Cynthia Irwin, executive director of the Michigan Education Special Services Association (MESSA), wrote in the Feb. 13, 2007 Detroit Free Press that teachers and other school employees are not to blame for higher insurance costs and have "sacrificed wage increases," to help schools balance their budgets.
Indeed, some school employees willingly sacrifice wage increases in order to keep MESSA. The support personnel union in the Vicksburg schools, for example, chose to keep MESSA and take a 0.48 percent pay raise, rather than switch to a less expensive plan and receive a 3.75 percent raise.
But there is more to the story. MESSA, which was founded by the Michigan Education Association school employees union, does not underwrite insurance on its own, but rather acts as a middleman in purchasing and repackaging Blue Cross Blue Shield plans to sell to school districts.
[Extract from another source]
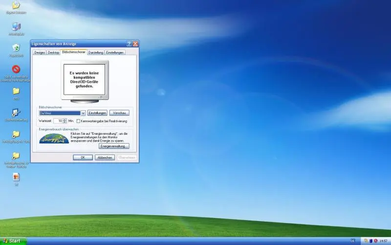Enable Kennworteingabe bei Reaktivierung checkbox

[78, 121]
The Kaiser Family Foundation reports that the average health insurance plan nationwide costs employers $11,900. School districts have been known to pay upwards of $16,000 a year per employee with MESSA.
The MEA must file a yearly report called an LM-2 with the U.S. Department of Labor. The MEA’s 2006 report shows that MESSA transferred $4.88 million to the MEA. What the transfer paid for is unclear, but is perhaps best explained by a 1998 Michigan Supreme Court statement: "The MEA is the exclusive agent for the MESSA and markets its products during the collective bargaining agreement. The MESSA pays the MEA for its services, which contractually … obligates school districts to provide MESSA products. …" (This $4.88 million is small, however, compared to the $70 million in excess reserves that the Michigan Insurance Bureau made MESSA return to Blue Cross in 1994).
Irwin says that because employees have been willing to accept less expensive health plans they have helped save schools an estimated $268 million. These savings occurred only after school boards began exerting strong pressure to reduce costs, yet most of these less expensive health plans are still offered by MESSA. Thus, if MESSA weren’t championed by the MEA, the health plans might have been provided by other administrators, and the savings could have been much larger for comparable benefits.
Irwin goes on to mention that 24,000 union employees have accepted prescription drug plans with copayments of at least $20, while 42 percent of MESSA members actually pay a portion of their own monthly health insurance premium. While such concessions seem striking to Irwin, they are in fact modest considering that most private-sector employees have faced similar or larger health insurance costs for decades. Note that a far greater number of MESSA members — 58 percent — do not pay anything toward their own health insurance.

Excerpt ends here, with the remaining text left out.